County staff said the site is intended as a single, informational portal where prospects can "come and start the process" and then be routed to the specific jurisdiction for detailed questions. County staff member Andy said, "We need to have more jobs staying in the valley, and so we need to do a better job in recruiting." Britney, a Tooele County staff member who walked the meeting through the site, said the site "talks about the location, what we can offer" and noted it links to demographic and employer data and to property listings via LoopNet.
Officials said the site is a beta version and not yet broadly published. Britney (Tooele County staff) said some links were not live during the demonstration and asked jurisdictions to send updated contact information if they want a local contact listed. She described the incentives section as informational: "This is saying these are types of incentives that walks through federal incentives, Utah incentives, where they can find these and information on them, and then local incentives. These are possibilities of local incentives that could be. It's not saying that this would happen." Andy (Tooele County staff) said the county is hosting the site and invited edits so the site can "be very us together as a as a whole."
During discussion, several elected officials told staff to include forward-looking indicators and projections to help prospects evaluate growth and workforce availability. Mayor Wade (Tooele City) said businesses will want to know whether population and workforce trends are upward or downward; an unidentified council member urged adding projections after meeting comments that local development could add thousands of housing units in coming years. County staff acknowledged those requests and said they will add future-growth information in later updates.
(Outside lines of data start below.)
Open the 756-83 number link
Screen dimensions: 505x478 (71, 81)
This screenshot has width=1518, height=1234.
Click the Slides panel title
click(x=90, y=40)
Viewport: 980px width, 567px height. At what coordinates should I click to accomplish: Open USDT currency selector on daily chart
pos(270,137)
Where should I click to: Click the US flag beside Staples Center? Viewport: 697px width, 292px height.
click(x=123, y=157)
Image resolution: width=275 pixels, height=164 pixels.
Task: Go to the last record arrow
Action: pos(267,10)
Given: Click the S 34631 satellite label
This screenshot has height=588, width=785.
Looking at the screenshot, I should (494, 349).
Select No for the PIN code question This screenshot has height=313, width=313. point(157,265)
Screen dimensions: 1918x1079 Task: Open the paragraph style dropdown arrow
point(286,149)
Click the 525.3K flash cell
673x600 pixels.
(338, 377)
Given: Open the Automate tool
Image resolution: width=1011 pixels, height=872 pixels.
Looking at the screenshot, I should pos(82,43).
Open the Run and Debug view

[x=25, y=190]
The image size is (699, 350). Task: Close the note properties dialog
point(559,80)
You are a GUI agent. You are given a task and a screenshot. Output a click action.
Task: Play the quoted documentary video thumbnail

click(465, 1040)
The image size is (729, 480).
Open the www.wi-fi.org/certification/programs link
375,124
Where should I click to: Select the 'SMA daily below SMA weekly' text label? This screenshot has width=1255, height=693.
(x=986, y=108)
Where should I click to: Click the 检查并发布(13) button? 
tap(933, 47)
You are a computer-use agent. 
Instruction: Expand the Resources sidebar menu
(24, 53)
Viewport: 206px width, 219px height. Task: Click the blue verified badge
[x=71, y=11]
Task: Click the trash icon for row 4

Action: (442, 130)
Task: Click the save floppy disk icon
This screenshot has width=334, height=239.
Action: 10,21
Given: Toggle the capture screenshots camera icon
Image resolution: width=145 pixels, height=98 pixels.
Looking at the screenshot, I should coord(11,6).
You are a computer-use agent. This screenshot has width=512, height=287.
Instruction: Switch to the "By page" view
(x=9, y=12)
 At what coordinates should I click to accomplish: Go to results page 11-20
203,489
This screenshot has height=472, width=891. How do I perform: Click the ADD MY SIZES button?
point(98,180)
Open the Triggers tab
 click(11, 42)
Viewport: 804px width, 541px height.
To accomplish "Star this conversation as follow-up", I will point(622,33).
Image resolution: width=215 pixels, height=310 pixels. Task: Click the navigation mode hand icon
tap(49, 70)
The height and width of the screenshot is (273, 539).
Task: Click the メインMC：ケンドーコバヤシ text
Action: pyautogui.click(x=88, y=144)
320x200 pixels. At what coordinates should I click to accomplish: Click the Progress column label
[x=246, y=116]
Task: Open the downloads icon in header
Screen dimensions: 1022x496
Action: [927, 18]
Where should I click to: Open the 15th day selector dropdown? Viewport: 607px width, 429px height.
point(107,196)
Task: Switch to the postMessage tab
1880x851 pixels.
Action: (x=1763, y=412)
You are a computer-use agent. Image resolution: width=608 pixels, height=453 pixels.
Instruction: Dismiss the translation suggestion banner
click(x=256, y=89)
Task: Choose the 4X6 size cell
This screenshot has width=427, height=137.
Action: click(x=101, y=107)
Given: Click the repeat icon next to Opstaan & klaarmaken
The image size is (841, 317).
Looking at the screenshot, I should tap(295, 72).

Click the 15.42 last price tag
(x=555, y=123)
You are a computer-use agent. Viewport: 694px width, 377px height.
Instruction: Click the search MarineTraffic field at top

Presenters described the site as pulling regularly updated state data so county- and city-level demographics and employment figures refresh automatically when state sources update. The site demonstration also included links to technical-education and workforce programs and to business-resource contacts at the state level.
Staff requested that each jurisdiction send a single contact for the site so prospective businesses can be routed to the appropriate city or town economic-development staff. They also asked the COG members for feedback on additional content the site should include before general publication.
The presentation concluded without formal action; staff said the site remains in beta while they incorporate edits and finalize links.